A deputada Telma de Souza cobrou posicionamento do secretário com relação à desocupação da Escola Estadual Cleóbulo Amazonas Duarte, localizada na cidade de Santos, para abrigar a Diretoria de Ensino Regional, e sobre graves episódios que estariam ocorrendo na Diretoria de Ensino Regional de Catanduva, consistentes em designações e nomeações irregulares de servidores para os cargos administrativos, assédio moral e perseguição política.

O secretário Herman respondeu que iria verificar o que de fato está acontecendo com relação a estas denúncias.

Já o deputado Carlos Neder indagou ao secretário sobre quais são as diretrizes para a reforma para uma gestão democrática e participativa na Educação, de forma que os Conselhos realmente pudessem participar nas definições de políticas.

Neder também abordou as frequentes ocorrências de violência nas escolas, exemplificando que, em 2010, o governo do Estado contabilizou casos de violência em 62% das escolas e, no entanto, não há uma política pública que envolva a toda comunidade para o enfrentamento dessa questão.

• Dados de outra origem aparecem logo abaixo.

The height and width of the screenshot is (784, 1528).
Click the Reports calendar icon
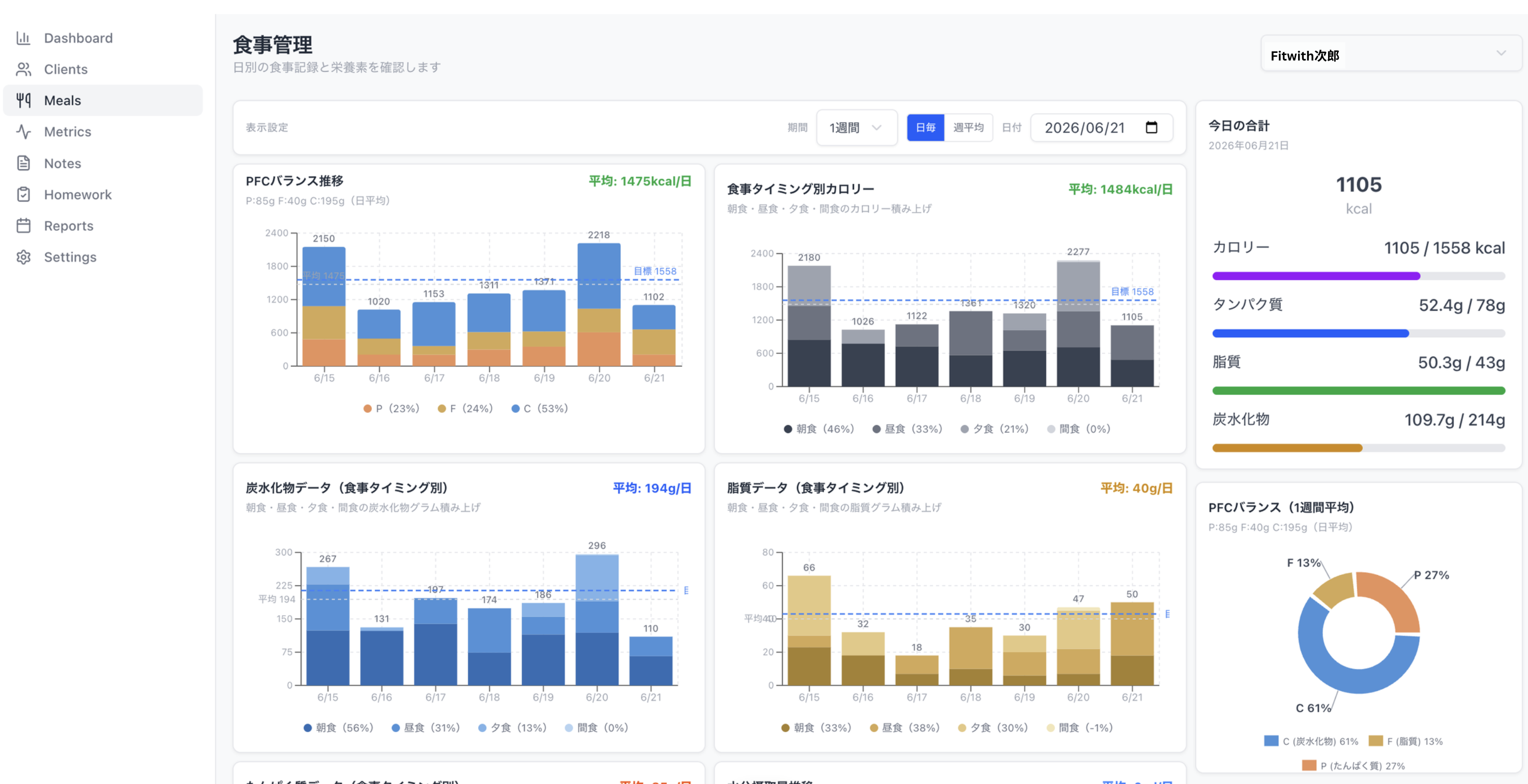point(23,226)
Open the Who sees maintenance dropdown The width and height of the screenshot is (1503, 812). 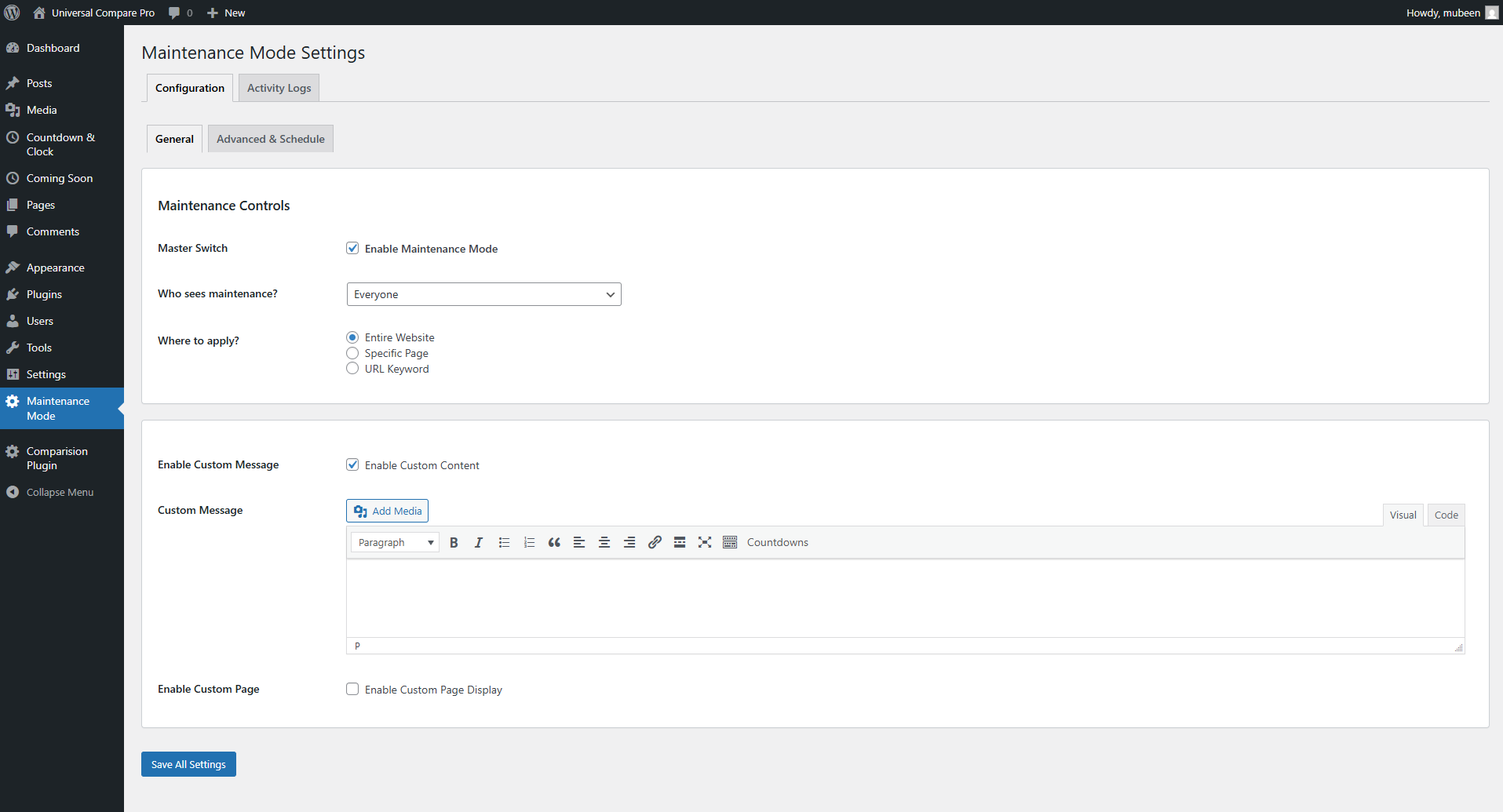[483, 295]
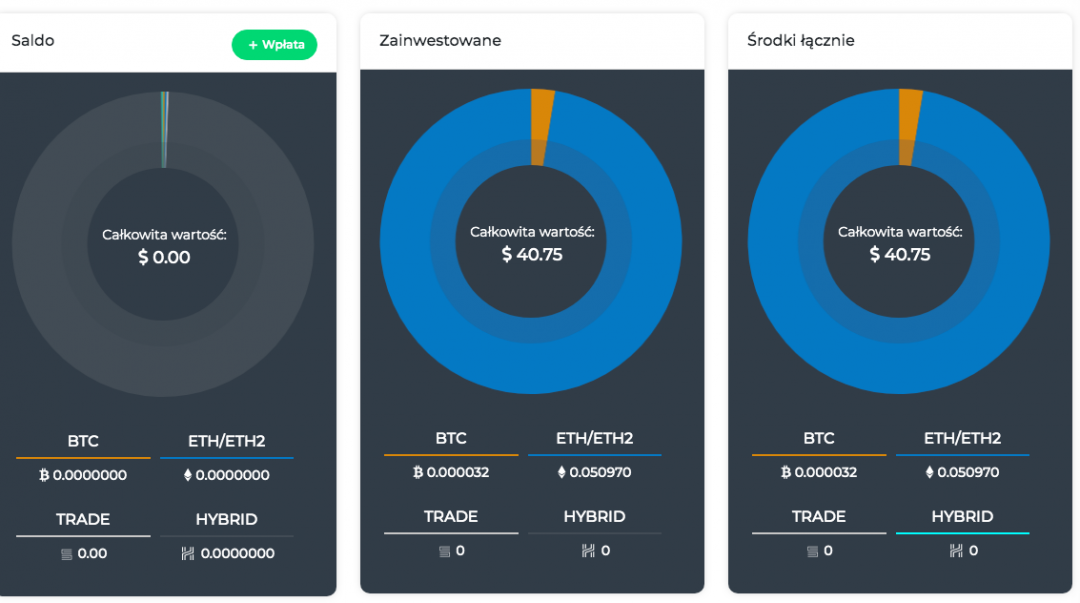Select TRADE label in Zainwestowane card

coord(450,516)
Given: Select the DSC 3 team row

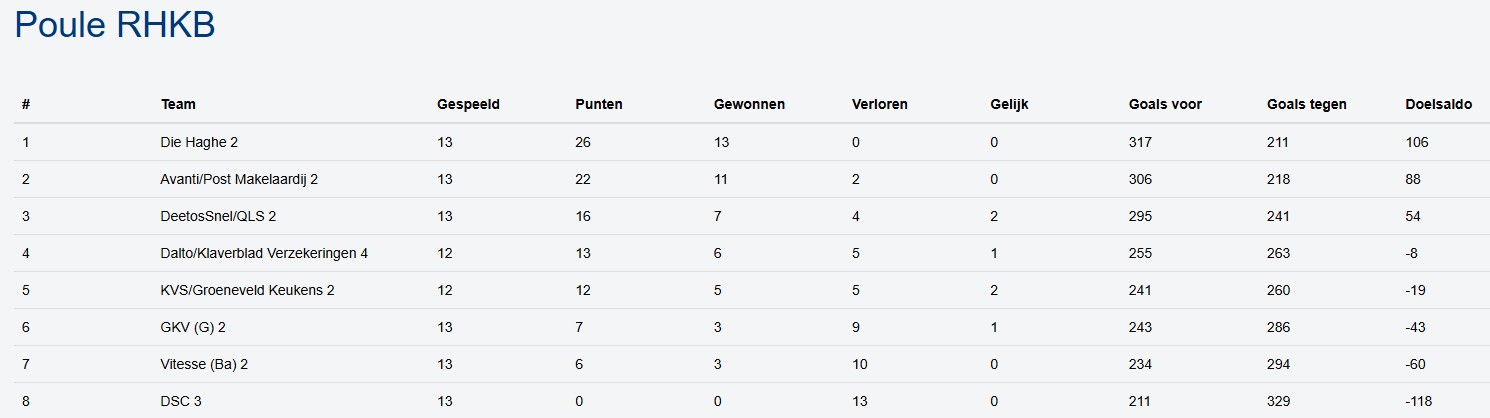Looking at the screenshot, I should [182, 402].
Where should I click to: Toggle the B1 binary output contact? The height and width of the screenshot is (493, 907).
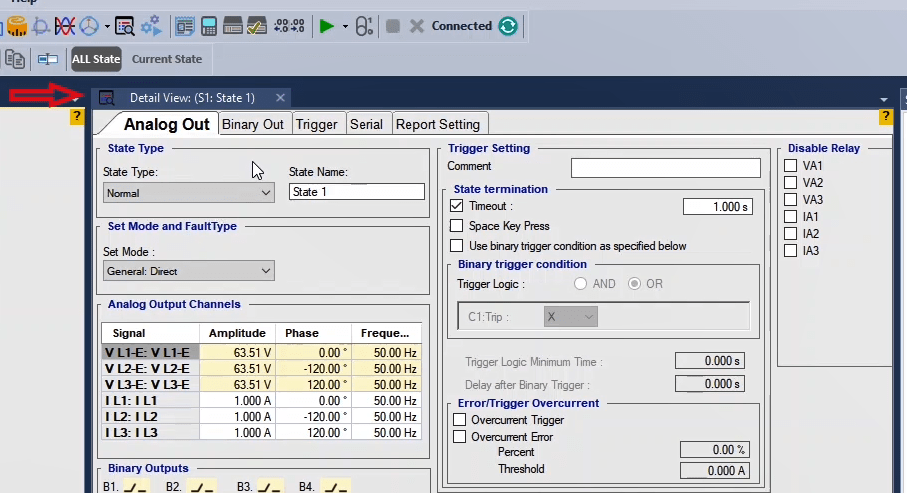pos(135,487)
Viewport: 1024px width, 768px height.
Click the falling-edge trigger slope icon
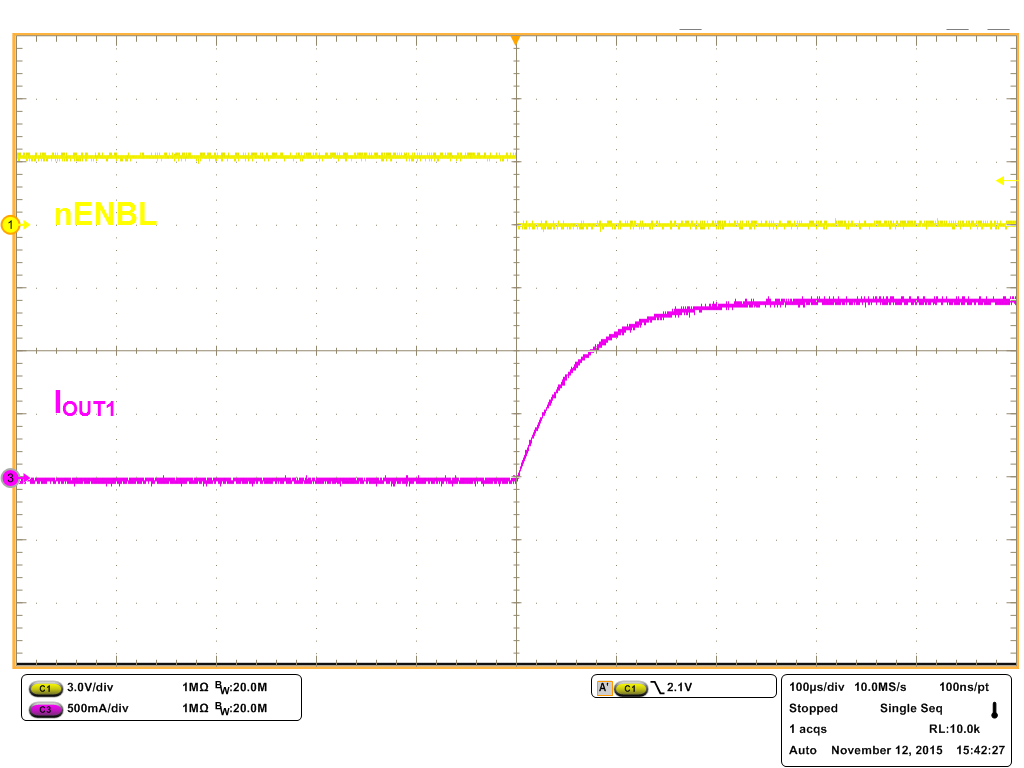click(x=660, y=685)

“Não estou tranquilo com relação a violência”, afirmou Herman Voorwald, mas não apresentou nenhuma proposta consistente para a questão.

No final da audiência pública, Maria dos Anjos, mãe de um aluno de escola do Jardim Ângela, disse que “a violência hoje é resultado do descaso em que o governo deixou a escola pública.” Para o secretário Voorwald, esse problema “não será resolvido apenas com educação. O ensino hoje em dia foi universalizado, e isso colocou na escola quem não quer. Se os meninos não querem estar lá, não adianta. As famílias também não dão princípios nem valor à educação, por isso temos também de trabalhar com elas”.

A audiência na Assembleia Legislativa paulista contou com a participação de mais de 300 pessoas.